The thing is, Dozier is on the wrong side of 30 and is unlikely to continue to be a relatively good hitter for very long. If the Royals trade him for a prospect or three, it would almost certainly be the right decision for the future of the franchise but it would be a huge bummer for me to watch him go try to help some other team win it all after rooting for him to find consistent, big league success for the past several years. This goes for players like Scott Barlow and Andrew Benintendi, too.
The cheapness of the Royals during the majority of my fandom is why, even though they’ve had more than one season where they looked competitive in July, I’ve only gotten to enjoy one trade season. The 2014 and 2017 Royals, for example, looked like they might have something. But the Royals made minor and/or risky moves to improve the roster. The 2014 Royals needed an extra hitter. They went out and got...Josh Willingham. The 2017 Royals needed pitching so they went out and got Trevor Cahill, Ryan Buchter, and Brandon Maurer. They also needed an additional outfielder so they got a 32-year-old Melky Cabrera well into his decline. The Willingham deal worked out about as well as you could expect, the 2017 trades exploded in the Royals’ faces.
Then, of course, there are the years when the team is both non-competitive and cheap. It’s hard to forget how the Royals had one of the most valuable trade chips of the 2018 season in Kelvin Herrera and they traded him for three minor leaguers of no pedigree because they would only deal with a team willing to take on his salary as well as his talent. (In case you’re wondering, two of the players from that deal flamed out and were released by the Royals, one without ever reaching the big leagues, and the last is 21 and pitching to a 7.36 ERA as a reliever in High-A.)
And who could forget the fatal flaw of Royals president Dayton Moore. Under his tenure, the Royals were usually non-competitive and they were usually cheap but they always showed extreme deference to franchise veterans.

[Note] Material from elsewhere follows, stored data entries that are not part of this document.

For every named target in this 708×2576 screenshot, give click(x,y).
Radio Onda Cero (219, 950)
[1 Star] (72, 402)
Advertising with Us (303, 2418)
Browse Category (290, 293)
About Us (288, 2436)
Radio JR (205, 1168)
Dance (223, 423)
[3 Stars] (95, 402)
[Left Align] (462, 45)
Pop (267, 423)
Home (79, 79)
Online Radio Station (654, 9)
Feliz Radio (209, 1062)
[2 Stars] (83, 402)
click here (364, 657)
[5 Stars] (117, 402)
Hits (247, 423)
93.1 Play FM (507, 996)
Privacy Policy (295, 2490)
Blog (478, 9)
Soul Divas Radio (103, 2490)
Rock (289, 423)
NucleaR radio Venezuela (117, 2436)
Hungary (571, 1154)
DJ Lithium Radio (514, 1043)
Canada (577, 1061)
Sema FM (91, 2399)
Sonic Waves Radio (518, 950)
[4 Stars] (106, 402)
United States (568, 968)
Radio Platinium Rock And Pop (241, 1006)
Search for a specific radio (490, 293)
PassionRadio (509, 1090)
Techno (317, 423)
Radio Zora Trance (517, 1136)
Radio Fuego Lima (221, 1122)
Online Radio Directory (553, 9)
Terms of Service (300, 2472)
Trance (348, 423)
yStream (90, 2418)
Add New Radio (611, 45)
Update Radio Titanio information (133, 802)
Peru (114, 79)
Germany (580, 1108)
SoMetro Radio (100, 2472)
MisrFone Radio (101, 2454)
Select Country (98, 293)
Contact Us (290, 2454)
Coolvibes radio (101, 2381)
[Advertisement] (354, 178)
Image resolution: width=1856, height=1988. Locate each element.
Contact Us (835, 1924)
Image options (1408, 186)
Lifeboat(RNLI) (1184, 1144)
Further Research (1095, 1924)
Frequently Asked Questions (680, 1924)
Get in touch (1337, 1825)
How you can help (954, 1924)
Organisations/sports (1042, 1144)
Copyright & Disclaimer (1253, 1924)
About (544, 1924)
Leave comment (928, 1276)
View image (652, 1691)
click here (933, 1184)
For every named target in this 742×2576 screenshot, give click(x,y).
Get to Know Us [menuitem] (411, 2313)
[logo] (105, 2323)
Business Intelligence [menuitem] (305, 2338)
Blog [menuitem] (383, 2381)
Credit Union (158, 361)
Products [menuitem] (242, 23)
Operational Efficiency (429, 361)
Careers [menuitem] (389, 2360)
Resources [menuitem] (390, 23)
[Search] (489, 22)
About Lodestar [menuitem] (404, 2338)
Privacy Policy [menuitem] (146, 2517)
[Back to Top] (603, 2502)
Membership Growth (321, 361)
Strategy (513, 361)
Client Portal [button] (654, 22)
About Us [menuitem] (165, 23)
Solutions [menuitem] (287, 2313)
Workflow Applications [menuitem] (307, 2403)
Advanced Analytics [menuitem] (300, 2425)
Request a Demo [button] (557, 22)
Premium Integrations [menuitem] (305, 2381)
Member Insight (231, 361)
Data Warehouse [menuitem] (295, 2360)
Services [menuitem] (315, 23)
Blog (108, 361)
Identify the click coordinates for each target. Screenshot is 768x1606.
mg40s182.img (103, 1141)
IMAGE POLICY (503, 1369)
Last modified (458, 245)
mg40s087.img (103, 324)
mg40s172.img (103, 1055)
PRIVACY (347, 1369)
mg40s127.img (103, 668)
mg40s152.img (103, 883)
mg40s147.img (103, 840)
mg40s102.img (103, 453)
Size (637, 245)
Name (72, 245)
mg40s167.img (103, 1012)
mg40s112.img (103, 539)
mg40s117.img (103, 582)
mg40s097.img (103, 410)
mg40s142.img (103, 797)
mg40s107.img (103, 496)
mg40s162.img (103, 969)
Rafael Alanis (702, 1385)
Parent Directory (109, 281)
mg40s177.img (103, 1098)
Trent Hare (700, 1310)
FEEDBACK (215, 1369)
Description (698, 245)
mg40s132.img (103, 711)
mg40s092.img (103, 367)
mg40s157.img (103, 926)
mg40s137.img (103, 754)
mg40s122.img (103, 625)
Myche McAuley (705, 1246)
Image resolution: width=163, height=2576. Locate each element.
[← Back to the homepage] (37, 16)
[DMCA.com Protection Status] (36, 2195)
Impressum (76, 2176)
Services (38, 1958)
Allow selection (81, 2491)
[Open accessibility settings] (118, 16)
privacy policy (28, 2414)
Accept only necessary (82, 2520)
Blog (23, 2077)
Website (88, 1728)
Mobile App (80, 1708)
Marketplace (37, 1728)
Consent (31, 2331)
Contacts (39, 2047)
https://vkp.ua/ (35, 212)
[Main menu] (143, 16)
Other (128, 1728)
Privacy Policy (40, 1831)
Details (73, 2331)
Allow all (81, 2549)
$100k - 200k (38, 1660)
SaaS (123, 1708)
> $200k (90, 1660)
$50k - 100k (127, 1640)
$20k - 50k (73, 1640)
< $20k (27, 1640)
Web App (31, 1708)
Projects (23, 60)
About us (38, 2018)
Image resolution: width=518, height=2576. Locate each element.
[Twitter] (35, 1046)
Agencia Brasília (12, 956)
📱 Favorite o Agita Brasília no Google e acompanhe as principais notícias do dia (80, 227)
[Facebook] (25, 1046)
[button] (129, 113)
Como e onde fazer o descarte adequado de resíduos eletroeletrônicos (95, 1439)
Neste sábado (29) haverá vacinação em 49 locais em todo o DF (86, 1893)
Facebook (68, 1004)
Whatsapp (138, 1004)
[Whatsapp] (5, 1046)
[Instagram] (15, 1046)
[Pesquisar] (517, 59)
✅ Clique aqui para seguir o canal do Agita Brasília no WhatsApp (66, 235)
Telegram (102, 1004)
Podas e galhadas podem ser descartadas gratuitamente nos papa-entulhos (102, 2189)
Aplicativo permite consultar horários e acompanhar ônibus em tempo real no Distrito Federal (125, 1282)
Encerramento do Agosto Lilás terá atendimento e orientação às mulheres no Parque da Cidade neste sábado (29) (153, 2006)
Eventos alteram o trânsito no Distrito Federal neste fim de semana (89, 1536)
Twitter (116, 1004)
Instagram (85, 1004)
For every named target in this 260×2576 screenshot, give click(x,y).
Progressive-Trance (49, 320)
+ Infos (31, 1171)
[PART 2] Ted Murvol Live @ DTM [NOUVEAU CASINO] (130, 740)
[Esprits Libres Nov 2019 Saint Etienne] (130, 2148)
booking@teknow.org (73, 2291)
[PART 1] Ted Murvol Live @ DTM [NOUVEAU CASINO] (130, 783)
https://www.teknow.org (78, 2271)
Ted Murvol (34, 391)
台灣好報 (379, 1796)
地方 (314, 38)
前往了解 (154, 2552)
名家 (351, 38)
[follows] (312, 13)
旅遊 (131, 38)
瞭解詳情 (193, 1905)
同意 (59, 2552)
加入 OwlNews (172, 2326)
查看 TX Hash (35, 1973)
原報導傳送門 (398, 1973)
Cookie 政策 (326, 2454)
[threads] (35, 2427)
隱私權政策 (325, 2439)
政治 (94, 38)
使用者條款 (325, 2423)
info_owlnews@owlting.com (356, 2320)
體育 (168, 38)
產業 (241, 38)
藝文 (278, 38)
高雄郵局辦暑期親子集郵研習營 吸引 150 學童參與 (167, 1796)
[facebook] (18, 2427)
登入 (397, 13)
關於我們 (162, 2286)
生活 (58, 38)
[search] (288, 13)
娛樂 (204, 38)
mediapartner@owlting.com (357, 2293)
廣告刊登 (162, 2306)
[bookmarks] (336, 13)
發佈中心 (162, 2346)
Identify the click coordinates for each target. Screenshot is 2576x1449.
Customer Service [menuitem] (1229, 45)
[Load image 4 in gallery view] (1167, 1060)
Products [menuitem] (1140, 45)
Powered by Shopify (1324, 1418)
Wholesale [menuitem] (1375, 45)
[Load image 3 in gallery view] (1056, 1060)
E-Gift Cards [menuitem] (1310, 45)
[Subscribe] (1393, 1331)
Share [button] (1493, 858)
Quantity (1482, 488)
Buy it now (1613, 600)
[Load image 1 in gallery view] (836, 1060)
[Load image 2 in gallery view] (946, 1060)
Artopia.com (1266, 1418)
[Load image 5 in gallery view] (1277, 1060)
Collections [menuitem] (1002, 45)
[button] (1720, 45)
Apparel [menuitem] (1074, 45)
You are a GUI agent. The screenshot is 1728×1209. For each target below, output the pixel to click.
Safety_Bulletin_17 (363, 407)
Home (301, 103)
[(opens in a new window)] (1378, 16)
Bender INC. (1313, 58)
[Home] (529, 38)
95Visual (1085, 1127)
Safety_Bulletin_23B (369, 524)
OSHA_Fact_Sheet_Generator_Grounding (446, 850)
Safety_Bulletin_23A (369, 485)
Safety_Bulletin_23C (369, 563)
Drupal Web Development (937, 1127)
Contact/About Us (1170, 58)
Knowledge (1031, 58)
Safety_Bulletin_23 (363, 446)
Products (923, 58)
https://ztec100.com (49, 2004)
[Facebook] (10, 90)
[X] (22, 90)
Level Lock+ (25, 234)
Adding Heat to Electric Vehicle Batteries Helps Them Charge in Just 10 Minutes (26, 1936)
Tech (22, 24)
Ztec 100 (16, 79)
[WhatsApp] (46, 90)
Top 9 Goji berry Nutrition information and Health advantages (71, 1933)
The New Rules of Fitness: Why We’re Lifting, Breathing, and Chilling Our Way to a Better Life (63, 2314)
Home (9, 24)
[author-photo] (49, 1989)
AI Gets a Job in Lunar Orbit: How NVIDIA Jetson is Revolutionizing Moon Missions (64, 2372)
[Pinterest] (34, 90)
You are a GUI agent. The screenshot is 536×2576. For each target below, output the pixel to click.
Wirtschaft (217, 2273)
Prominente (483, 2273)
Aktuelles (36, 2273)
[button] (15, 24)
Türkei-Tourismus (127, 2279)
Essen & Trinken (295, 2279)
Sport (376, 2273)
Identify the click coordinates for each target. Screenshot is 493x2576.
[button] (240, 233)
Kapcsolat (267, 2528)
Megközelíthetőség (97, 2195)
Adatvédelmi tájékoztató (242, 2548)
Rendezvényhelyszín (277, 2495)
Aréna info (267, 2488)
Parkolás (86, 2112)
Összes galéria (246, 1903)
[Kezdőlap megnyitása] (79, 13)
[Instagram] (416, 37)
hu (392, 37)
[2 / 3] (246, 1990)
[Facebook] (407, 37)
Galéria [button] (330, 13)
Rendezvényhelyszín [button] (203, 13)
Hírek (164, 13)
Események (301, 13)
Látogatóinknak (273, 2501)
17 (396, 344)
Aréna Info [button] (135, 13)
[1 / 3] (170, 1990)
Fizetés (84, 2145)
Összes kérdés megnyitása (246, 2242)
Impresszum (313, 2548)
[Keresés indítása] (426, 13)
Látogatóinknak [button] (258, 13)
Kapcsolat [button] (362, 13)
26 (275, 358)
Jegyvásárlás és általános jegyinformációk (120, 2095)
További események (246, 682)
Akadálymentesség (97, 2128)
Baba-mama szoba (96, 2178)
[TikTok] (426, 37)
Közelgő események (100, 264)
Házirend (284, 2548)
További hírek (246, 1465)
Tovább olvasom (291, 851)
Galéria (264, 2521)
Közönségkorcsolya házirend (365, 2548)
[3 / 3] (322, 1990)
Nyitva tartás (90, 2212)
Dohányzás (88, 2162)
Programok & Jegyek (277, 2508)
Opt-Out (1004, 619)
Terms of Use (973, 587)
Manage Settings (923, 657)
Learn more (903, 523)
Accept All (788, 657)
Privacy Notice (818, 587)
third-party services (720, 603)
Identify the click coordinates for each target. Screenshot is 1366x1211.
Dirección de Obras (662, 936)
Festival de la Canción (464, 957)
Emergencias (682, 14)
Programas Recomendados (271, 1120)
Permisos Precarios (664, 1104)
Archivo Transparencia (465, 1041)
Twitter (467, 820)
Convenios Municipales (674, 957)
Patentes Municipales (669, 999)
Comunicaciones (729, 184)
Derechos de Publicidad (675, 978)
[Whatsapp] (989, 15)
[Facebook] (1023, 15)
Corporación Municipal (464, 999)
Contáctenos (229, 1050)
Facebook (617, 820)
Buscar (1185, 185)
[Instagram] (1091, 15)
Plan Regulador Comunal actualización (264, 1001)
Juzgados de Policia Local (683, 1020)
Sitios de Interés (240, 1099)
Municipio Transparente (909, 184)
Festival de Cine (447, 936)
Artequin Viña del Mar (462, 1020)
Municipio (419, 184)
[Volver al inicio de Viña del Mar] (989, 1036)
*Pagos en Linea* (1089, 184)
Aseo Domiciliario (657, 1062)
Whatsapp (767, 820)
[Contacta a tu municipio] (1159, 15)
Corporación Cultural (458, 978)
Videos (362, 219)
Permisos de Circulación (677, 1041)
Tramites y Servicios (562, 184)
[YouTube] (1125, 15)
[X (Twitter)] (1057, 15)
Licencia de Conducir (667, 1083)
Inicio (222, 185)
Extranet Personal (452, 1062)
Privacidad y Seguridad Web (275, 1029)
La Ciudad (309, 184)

You might think I’d be happy about how the Royals have failed to trade guys like David DeJesus, Joakim Soria, and Whit Merrifield over the years but the problem is that the Royals still don’t keep those players (with the possible exception of Merrifield, but that’s more a factor of his age than anything else.) They just get nothing back for them. The only thing worse than trading a beloved franchise player for prospects who are not likely to ever pan out is watching that player go to free agency while my team gains absolutely nothing and just continues getting worse.
So, yeah, I hate trade season. As a fan of the sport in general, I can see why it’s so exciting for so many other fans. As a fan of the Royals, however, it’s been nothing short of miserable. I am not falling for trade season to be eliminated, that would be pretty dumb. I just wish my team would spend a few seasons on the fun side of it for once.